The records that follow should be copied in full, exactly as they read.

· · · ·

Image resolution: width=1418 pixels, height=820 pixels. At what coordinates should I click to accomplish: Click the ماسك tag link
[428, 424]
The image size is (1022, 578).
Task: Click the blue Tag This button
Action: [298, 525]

· · · ·

- _RESPONSE FOR THIS EXERCISE_:
Image resolution: width=1418 pixels, height=820 pixels. At what coordinates should I click to accomplish: Click the ماسك tag link
[428, 424]
The image size is (1022, 578).
Task: Click the blue Tag This button
Action: [298, 525]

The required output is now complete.